Con independencia del fallo judicial, la noticia me permite reflexionar sobre un asunto que hoy es de primerísima actualidad. El siglo XXI es el momento de la historia en el que más barato vendemos nuestra intimidad. Apenas hay espacios de nuestra vida que hoy no estén registrados en un algoritmo: escuchas música en Spotify, tus facturas llegan a tu cuenta de Gmail, tu perfil en Instagram indica dónde has viajado y GoogleMaps sabe dónde vives y adónde vas.

Supongo que, hasta cierto punto, hoy esto es ineludible: en no tanto tiempo se dejarán de fabricar discos de música, las empresas no enviarán más cartas porque hay que ahorrar papel, te será más difícil encontrar álbumes de fotos y, siendo sinceros, no sabes utilizar un mapa físico.

La intimidad es, ante todo, un derecho de todas las personas. Aunque no todas las personas tienen la facultad para ejercerlo. Es el caso de los niños. Desde hace ya unos años existe la figura de las instamamis: personas (fundamentalmente madres) que suben a las redes sociales contenido relacionado con la maternidad. El problema llega cuando el método pasa por utilizar a sus propios hijos en dicho contenido. No son infrecuentes las publicaciones de madres enseñando las últimas monerías de sus hijos a miles (en algunos casos, millones) de personas desconocidas que no dudan un segundo en dejar su like engordando así las estadísticas, los patrocinios y la cuenta del banco también, por qué no decirlo.

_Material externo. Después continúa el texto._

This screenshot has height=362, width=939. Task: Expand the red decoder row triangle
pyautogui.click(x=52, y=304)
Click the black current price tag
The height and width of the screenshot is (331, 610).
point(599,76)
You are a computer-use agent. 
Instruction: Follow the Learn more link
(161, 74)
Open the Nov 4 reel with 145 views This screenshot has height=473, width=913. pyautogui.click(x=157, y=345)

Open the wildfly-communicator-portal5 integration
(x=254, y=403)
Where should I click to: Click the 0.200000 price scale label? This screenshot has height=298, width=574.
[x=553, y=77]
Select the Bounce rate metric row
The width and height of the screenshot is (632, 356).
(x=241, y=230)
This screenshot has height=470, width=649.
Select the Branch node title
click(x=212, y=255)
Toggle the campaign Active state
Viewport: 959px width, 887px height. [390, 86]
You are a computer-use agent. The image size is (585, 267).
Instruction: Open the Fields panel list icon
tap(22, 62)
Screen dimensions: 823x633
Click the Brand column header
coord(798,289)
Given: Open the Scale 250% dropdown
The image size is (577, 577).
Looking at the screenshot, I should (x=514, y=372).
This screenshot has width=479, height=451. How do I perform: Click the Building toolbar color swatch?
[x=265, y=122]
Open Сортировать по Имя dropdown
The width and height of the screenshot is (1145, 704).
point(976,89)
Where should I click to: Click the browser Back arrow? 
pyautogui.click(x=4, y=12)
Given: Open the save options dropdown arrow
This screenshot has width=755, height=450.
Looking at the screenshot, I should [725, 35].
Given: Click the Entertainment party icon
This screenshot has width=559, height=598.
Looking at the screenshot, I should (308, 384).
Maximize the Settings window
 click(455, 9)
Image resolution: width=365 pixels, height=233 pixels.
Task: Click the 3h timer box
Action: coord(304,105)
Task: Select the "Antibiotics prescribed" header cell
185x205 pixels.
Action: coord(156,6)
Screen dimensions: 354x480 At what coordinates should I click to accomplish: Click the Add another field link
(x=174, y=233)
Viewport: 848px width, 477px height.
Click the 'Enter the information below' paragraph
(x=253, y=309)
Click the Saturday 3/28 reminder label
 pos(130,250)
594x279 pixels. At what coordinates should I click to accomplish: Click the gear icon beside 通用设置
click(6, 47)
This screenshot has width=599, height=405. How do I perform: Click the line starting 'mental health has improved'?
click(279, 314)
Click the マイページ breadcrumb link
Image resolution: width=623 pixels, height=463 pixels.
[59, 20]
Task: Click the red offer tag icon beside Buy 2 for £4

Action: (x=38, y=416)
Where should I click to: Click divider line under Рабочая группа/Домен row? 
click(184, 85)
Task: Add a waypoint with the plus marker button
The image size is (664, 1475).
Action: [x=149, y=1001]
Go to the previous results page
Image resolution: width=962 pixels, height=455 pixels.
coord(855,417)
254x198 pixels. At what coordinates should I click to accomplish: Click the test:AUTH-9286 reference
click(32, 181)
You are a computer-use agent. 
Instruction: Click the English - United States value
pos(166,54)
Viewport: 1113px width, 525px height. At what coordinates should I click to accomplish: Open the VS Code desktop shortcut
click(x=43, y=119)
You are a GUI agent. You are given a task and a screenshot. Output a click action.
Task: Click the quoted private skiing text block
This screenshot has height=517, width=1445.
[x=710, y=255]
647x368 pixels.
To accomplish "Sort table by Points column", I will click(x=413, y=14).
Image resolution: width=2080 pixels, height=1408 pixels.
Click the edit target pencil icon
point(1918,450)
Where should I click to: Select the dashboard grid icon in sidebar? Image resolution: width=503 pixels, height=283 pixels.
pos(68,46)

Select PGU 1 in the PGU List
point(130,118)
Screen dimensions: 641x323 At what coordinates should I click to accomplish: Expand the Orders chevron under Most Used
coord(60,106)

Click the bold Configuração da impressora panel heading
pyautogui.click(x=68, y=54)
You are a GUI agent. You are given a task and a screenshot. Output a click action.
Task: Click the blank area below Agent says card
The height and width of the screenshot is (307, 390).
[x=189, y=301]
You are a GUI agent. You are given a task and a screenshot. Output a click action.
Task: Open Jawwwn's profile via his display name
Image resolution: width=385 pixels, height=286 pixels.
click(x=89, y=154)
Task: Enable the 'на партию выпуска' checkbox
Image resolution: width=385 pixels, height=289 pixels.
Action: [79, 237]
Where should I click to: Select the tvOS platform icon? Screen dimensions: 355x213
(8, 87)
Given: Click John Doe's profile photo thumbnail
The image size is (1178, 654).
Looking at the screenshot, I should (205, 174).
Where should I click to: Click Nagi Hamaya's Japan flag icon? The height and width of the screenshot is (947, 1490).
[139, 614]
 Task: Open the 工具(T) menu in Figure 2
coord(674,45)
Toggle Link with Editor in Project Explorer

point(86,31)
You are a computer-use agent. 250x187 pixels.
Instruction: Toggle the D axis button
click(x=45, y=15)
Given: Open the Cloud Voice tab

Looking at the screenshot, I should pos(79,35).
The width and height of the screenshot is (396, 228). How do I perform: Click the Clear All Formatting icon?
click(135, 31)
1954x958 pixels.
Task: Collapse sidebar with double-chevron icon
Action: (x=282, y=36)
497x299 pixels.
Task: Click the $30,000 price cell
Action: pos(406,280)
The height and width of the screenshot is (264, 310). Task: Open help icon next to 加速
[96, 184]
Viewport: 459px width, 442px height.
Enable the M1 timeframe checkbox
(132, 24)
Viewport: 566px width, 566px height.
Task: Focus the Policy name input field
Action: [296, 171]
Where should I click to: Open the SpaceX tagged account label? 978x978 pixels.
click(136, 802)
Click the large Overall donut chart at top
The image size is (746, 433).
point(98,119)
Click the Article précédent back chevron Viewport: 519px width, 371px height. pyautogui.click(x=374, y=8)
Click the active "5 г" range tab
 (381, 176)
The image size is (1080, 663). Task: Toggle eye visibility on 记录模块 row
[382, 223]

Que una persona adulta decida de manera autónoma perder todo rastro de intimidad personal es ya una desgracia en sí misma. Que esa misma persona adulta decida terminar con la intimidad de sus hijos es una tragedia. Dentro de no mucho tiempo habrá hordas de niños y niñas afectados por su sobreexposición a las miradas ajenas. Niños y niñas cuyo historial médico, pero también sus preguntas y reflexiones, está prácticamente al alcance de cualquiera porque sus padres lo han publicado en internet, de donde ya difícilmente saldrá.

La intimidad (la personal y la familiar) es el último resquicio de soberanía. A ellas, las lógicas del mercado y del estado no deberían tener acceso, pues son lógicas que no responden a criterios desinteresados. Hace falta educar a las nuevas (y también a las no tan nuevas) generaciones en un uso responsable de las redes. No tanto desde el miedo y la seguridad, que también, sino de las implicaciones personales a medio y largo plazo que tienen todas y cada una de las publicaciones que emitimos a la web. Es importante aprender un sano disfrute de las herramientas tecnológicas, cuyas ventajas son palpables, sin renunciar a aquello que nos hace ciudadanos libres y no productos de mercadotecnia o votantes potenciales. Y defender eso es defender una sociedad mejor.